Question: Could you for three days have only positive conversations?

Thoughts / August 27, 2017 / Offenses

Who among us is not offended by one thing or another. This morning I watched a good message on being offended by Gregory Dickow.

I have been studying on how to handle offenses with a better attitude for a while but I realized this morning as I watched this message that I have slacked off ob this study. I can make many excuses, such as having to move has taken up so much of my time especially since there have been multiple plumbing issues and having a plumber come to make repairs 4 times in an 8 day period. Then being blamed for the plumbing issues even though they began before I was moved in. I then took offense. This however is just an excuse. So I am going back to my studies and listening to messages on how God wants me to deal being offended. When I remember 1 Corinthian 13 the chapter on love I am reminded of what God say love is and what it is not. The fact that I am still offended but what others do is a red flag to me that says that I am not operating in His love at that moment. I do not react to offenses in a loving way the way I know He tells me to do.

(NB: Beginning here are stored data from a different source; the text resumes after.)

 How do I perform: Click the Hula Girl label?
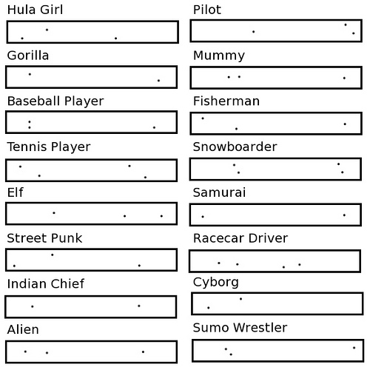coord(35,10)
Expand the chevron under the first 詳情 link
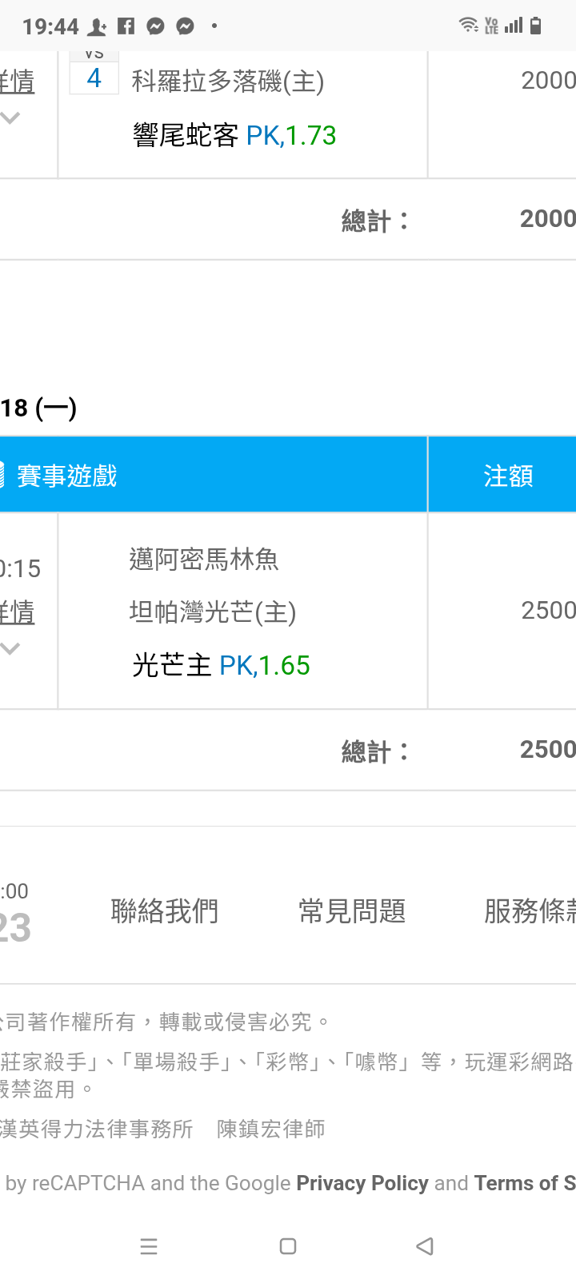Screen dimensions: 576x1279 coord(10,118)
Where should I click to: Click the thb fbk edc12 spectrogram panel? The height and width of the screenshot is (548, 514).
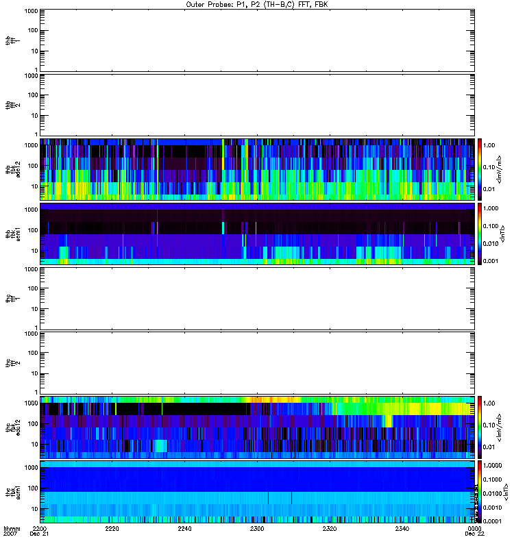[x=257, y=169]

1 Corinthians 13:5 (AMP)  It is not rude; it is not self-seeking, it is not provoked [nor overly sensitive and easily angered]; it does not take into account a wrong endured

I also would like to share a great book on this subject titled Satan’s Bait by John Bevere, you can find it on Amazon if you are interested.

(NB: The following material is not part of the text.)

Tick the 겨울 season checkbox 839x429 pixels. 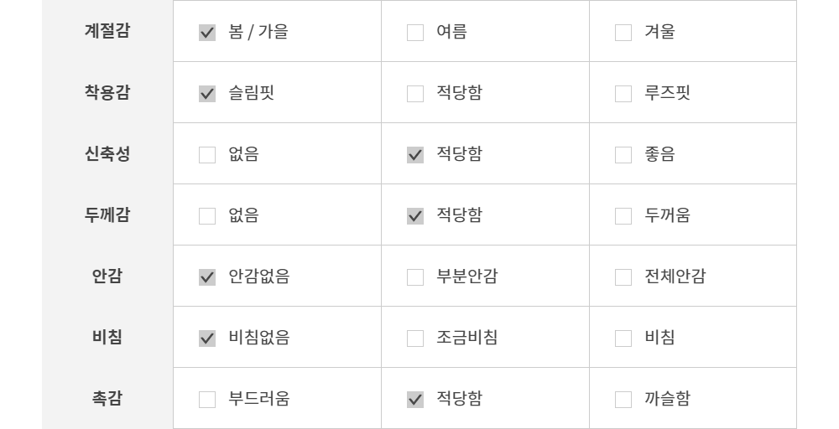point(623,33)
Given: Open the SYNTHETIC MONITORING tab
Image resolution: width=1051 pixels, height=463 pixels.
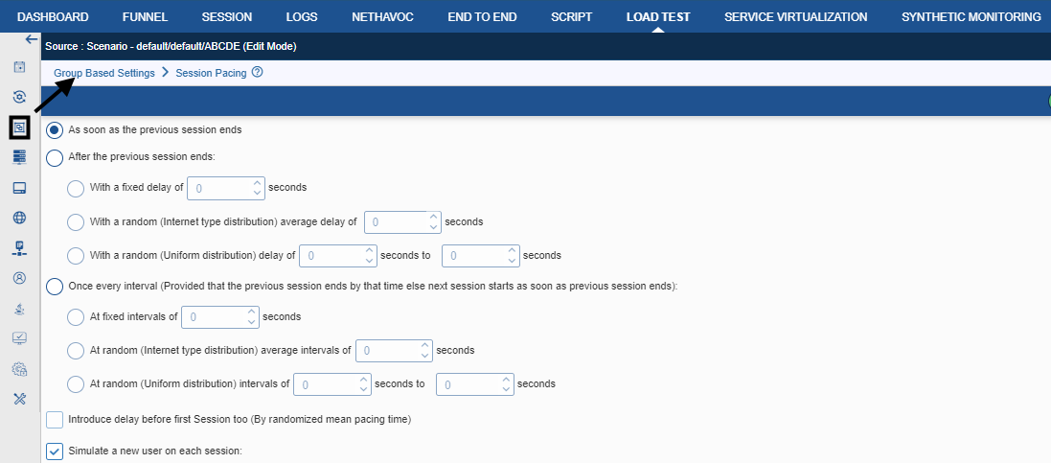Looking at the screenshot, I should (x=971, y=17).
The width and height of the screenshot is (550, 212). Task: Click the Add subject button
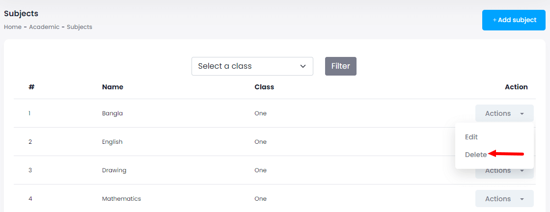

https://www.amazon.com/satan-bait-Books/s?ie=UTF8&page=1&rh=n%3A283155%2Ck%3Asatan%20bait

Product Details

I have this book in my library and found it to be a good study tool on the topic of offenses.

August 21, 2017

I have not had much time to write or anything else to be honest. I had to move this month. I had to move to a smaller apartment. Not my choice but a one bedroom apartment came available so I had no choice. 1st dislike; I would not have chosen to move in one of the hottest months of the year.What I am grateful for is the wonderful friends who helped with the move, especially since they are not in any better physical shape than myself. 2nd dislike; I had 6 closets and a pantry in my old apartment, I now have only 2 closets and no pantry. Grateful to have a home. Major dislike in 8 days a plumber has had to come out 4 times do to plumbing issues that flooded bathroom. Would have been nice if he would have fixed the problem the first time. Now my time when I am not at work is spent finding new places for my belongings while down sizing. I am trying hard to find positive things about this move while I unpack, hang curtains and put up pictures. Well now that I have vented I need to get back to unpacking.

Things I Want….8/11/2017

Today I want to be able to feel the pain in my body without it effecting my mood.

This is not something new for me but my pain level over the last two weeks has been more than unbearable and it has worn me down to raw nerves. This how ever is no excuse for wrong behavior on mt part, and I also should not let it make me a less compassionate or loving person.

I read my Bible, I pray, and I sings songs of praise in worship which on any other day lifts my spirit, but in the last week I can really tell a difference in my attitude towards others. I am less patient, I tend to get offended easier than usual, and I am snapping at people I know God is forgiving and I know He did not cause my body t be in pain, but if this pain is the thorn in my flesh that I must bear then I want to do so with a spirit of joy and longsuffering. I want others to see the love of Jesus in spite of my pain.

Well it is time to get back to moving I have both packing and unpacking to do.